Lawyer Dito Sadzaglishvili told Reuters the former leader would be moved from a prison hospital in the capital Tbilisi to the military hospital in the town of Gori on Friday night.
The transfer, proposed by Georgia's Justice Ministry earlier in the day, appeared to mark a breakthrough in a long stand-off that had prompted the United States and others to raise concerns for his health.
The 53-year-old was arrested on Oct. 1 after returning from exile to rally the opposition on the eve of local elections. He faces six years in prison after being convicted in absentia in 2018 of abusing his office during his 2004-2013 presidency, charges he rejects as politically motivated.
Another of his lawyers, Nika Gvaramia, was quoted by the Sputnik Georgia news service as asking Saakashvili's supporters to leave the vicinity of the prison hospital so that nothing would interfere with the transfer.
Georgia's human rights commissioner said on Wednesday that Saakashvili was being mistreated by other inmates in the prison hospital and needed to be moved to intensive care to avoid the risk of heart failure, internal bleeding and coma after more than a month and a half on hunger strike.

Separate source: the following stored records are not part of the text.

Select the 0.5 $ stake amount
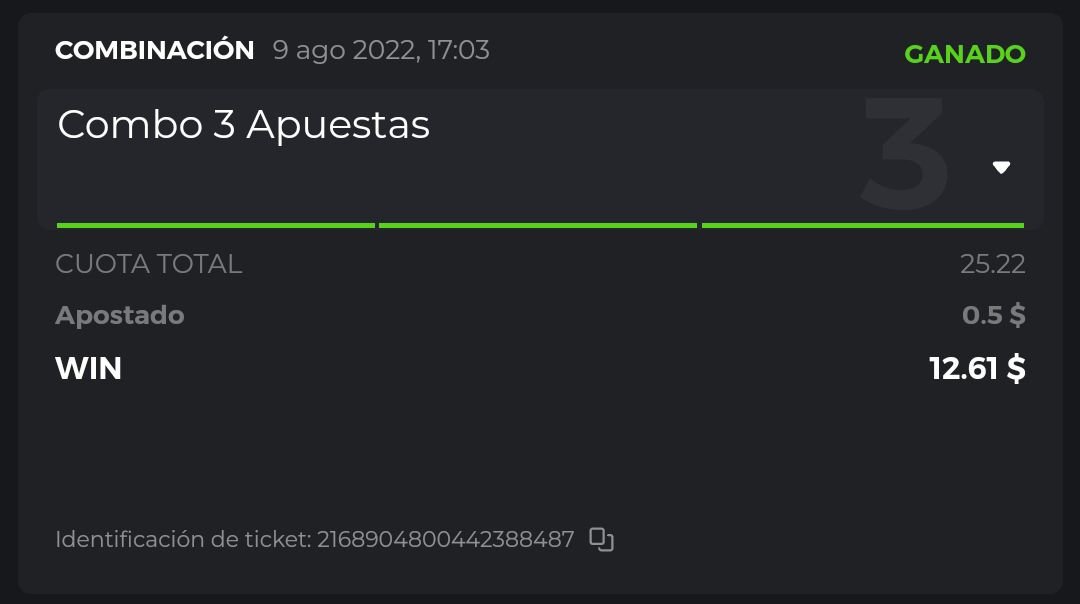 point(993,315)
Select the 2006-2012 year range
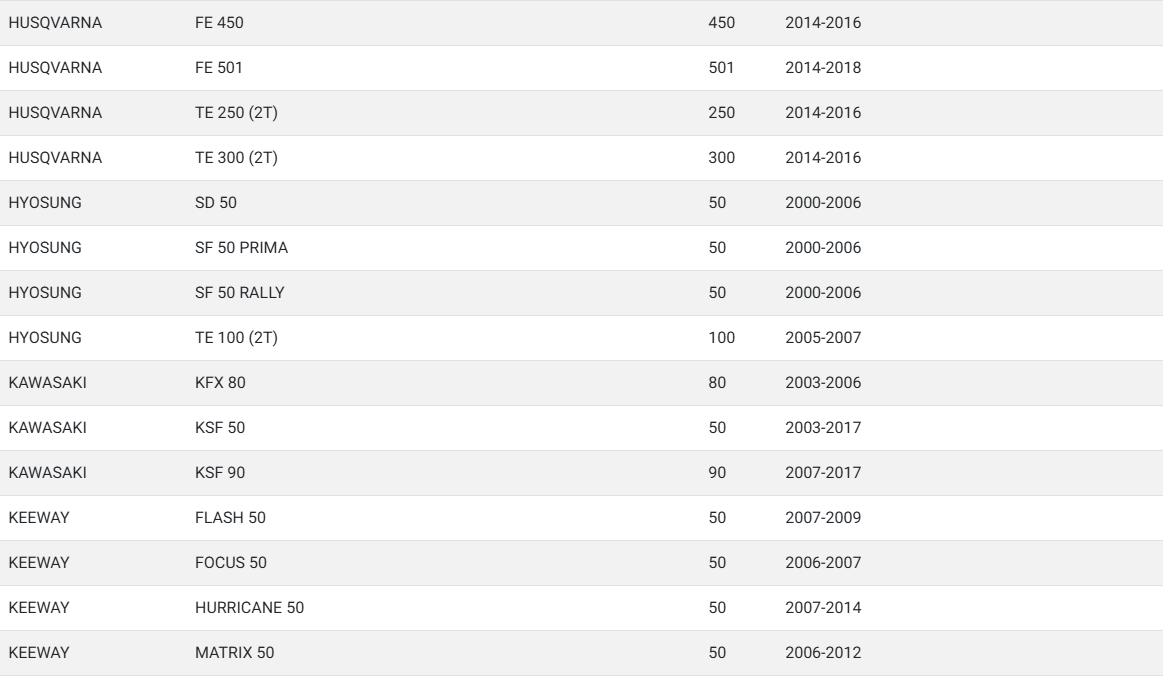This screenshot has height=676, width=1163. [x=823, y=653]
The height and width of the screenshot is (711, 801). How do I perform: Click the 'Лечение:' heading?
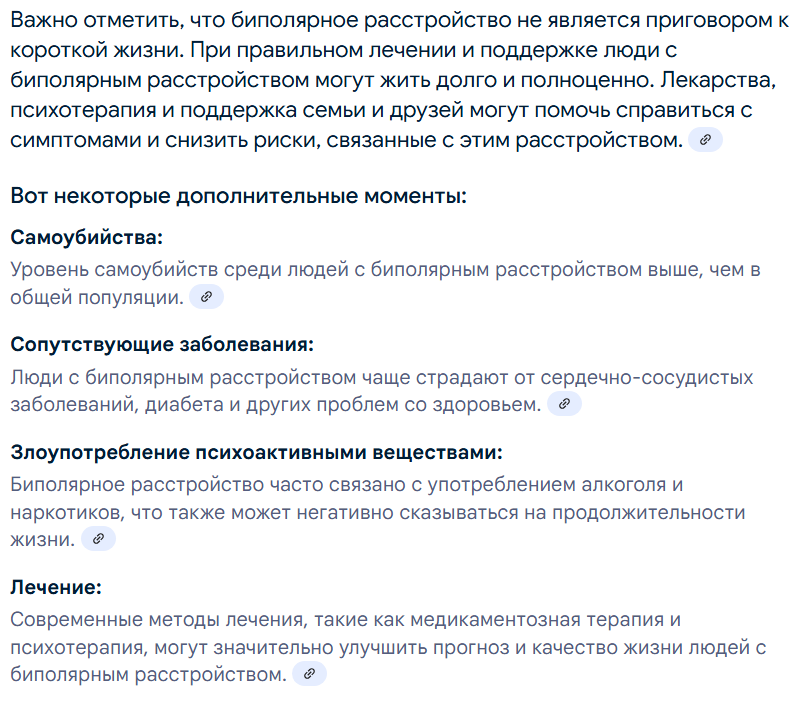click(56, 587)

Until Friday, he had insisted on being transferred to a civilian hospital.
Saakashvili took power via a peaceful "Rose Revolution" in 2003 and led the country as president from 2004 to 2013, during which time he implemented pro-Western reforms but led the country into a disastrous war with Russia.
His case has drawn thousands of his supporters onto the streets in recent weeks and raised political tensions in the country of 3.7 million people.
Georgia's president has said Saakashvili would not be pardoned. The United States on Thursday urged Georgia to treat him "fairly and with dignity" and it was closely following his situation.